▶ How to complete this task:
Report all lines of the records that contain "agent".

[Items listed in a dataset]
■ ■ ■

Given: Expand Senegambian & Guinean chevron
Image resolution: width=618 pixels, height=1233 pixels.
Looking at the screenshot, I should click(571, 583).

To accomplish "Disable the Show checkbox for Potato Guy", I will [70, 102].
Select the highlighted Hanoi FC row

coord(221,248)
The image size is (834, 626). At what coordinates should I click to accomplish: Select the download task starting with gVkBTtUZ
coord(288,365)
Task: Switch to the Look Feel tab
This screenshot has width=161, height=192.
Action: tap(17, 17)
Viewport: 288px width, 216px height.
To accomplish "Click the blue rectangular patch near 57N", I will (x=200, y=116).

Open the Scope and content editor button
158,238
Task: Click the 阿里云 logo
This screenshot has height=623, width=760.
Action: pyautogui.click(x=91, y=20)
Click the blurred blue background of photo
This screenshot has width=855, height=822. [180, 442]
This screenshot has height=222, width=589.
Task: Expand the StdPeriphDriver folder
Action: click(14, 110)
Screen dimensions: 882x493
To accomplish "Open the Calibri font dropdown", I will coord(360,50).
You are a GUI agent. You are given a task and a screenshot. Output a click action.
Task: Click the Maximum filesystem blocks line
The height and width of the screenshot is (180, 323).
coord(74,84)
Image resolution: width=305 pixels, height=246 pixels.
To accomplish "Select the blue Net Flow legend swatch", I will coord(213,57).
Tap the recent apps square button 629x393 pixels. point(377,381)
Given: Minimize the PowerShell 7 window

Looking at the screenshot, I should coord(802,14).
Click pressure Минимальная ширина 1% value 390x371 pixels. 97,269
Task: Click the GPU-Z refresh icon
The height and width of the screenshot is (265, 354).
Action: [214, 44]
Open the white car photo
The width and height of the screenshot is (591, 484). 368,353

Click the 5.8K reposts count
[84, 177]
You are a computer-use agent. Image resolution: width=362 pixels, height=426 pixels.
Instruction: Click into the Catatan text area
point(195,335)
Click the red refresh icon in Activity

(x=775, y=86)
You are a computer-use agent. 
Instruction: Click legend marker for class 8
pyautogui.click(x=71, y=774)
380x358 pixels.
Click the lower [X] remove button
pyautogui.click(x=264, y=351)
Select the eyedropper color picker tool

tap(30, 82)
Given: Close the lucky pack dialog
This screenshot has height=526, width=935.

■ ■ ■

▶ Your solution:
You are a GUI agent. You are given a task and a screenshot. Output a click action.
You are a computer-use agent. Image resolution: width=362 pixels, height=426 pixels.
You are a computer-use agent. 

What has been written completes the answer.